Obama, Foxx Press for Higher Transportation Funding; FAST Act Draws Caveats


AASHTO Journal – 12/11/15

President Obama and U.S. Transportation Secretary Anthony Foxx urged Congress to find additional funds for infrastructure investments, as the widely praised FAST Act drew mixed reactions about what its funding levels will achieve for the nation’s surface transportation system.

A number of transportation investment advocates also said Congress needs to identify a sustainable source of new revenue for the Highway Trust Fund, something this legislation did not achieve as it relied on unrelated funding. Without sustainable revenue provisions, the trust fund will face looming shortfalls again as the money in this measure runs out.

The new law, formally the Fixing America’s Surface Transportation Act, has been lauded by states, transit agencies and passenger rail supporters for providing five years of program authority at higher funding levels. That assures enough long-term certainty about the federal support that state departments of transportation and others can now proceed with more long-term infrastructure projects.

However, even before signing the five-year FAST Act on Dec. 4, Obama issued a statement calling it an “important first step in the right direction” but adding that “we should also recognize that we still have work to do.”

He said Congress should pass something like his proposed “Grow America Act” that would increase highway, transit and rail funding considerably more than under the new law, “one that supports even more jobs and invests even more in our roads and highways.”

Foxx followed with a Fast Lane blog post that said: “We should celebrate this milestone, but members of Congress should also understand that more needs to be done and should strive to pass a bill like the Grow America Act.”

He said the FAST Act increases overall surface transportation funding by 11 percent over five years, while the administration’s plan would grow funding by 45 percent. The new law, said Foxx, “is a down-payment for building a 21st century transportation system, though it is still far short of the amount needed to reduce congestion on our roads and meet the increasing demands on our transportation systems.”

Some major industry groups have taken a similar position.

In a Dec. 2 letter to members of Congress as they neared votes to pass the bill, the U.S. Chamber of Commerce commended congressional leaders who negotiated a five-year bill that “provides meaningful certainty to states and communities across the country to begin to address the backlog of much-needed transportation and transit projects.”

But the Chamber also said “the FAST Act is an incomplete solution for addressing critical transit and surface transportation priories. Once the FAST Act is law, the Chamber urges Congress to undertake a rigorous examination of long term funding options to increase investment for America’s surface transportation program.”
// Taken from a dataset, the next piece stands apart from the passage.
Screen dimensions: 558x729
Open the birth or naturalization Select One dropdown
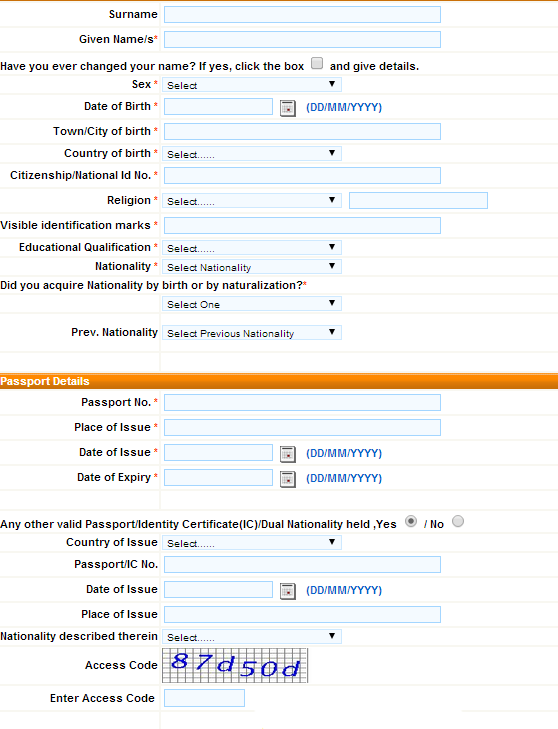252,304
House Transportation Chairman Bill Shuster, R-Pa., has said that once the FAST Act was signed into law he planned to quickly enlist stakeholders to begindiscussions toward agreeing on sustainable funding measures for the Highway Trust Fund.

His ranking member, Peter DeFazio, D-Ore., emphasizes that the FAST Act includes a provision to automatically allocate any additional funding Congress might find for the trust fund over its five years, without needing new authorizing legislation.

At the American Road & Transportation Builders Association, CEO Pete Ruane said some good things about the new law are that it will “help maintain employment, assists the public and private sectors to plan ahead, and it will speed up project delivery.”

But he was sharply critical about its funding levels. “Congress and the Obama administration also fell short in providing the level of investment that would result in demonstrable improvement in the overall physical conditions, performance and safety of the system,” Ruane said. “At best, we will be treading water.”

Officials at the American Association of State Highway and Transportation have emphasized the certainty and stability the long-term bill provides state DOTs, and the increased funding after a long period of flat-level extensions.

An AASHTO staff analysis shows the bill’s highway programs will see an overall funding increase of about 5 percent the first year and 2 percent annually after that. But that analysis also points to a sizable cut looming for state DOTs’ highway funding in the final year of the FAST Act.

As a longer-term budgeting provision, the law locks in a $7.6 billion rescission of unobligated contract authority on July 1, 2020, and requires the state agencies to apply their cuts proportionally across certain program categories while exempting others.

Unless that provision is removed in coming years, state DOTs will face contract authority cuts midway through the summer construction of 2020, said Joung Lee, AASHTO’s policy director, and that could severely impact their entire fifthyear of project planning under the bill.

“If this were to happen, at best there would be a major reduction in states’ flexibility to manage their highway programs; at worst, it could lead to cuts in federal funding for vital projects all over the country” for that year, Lee said.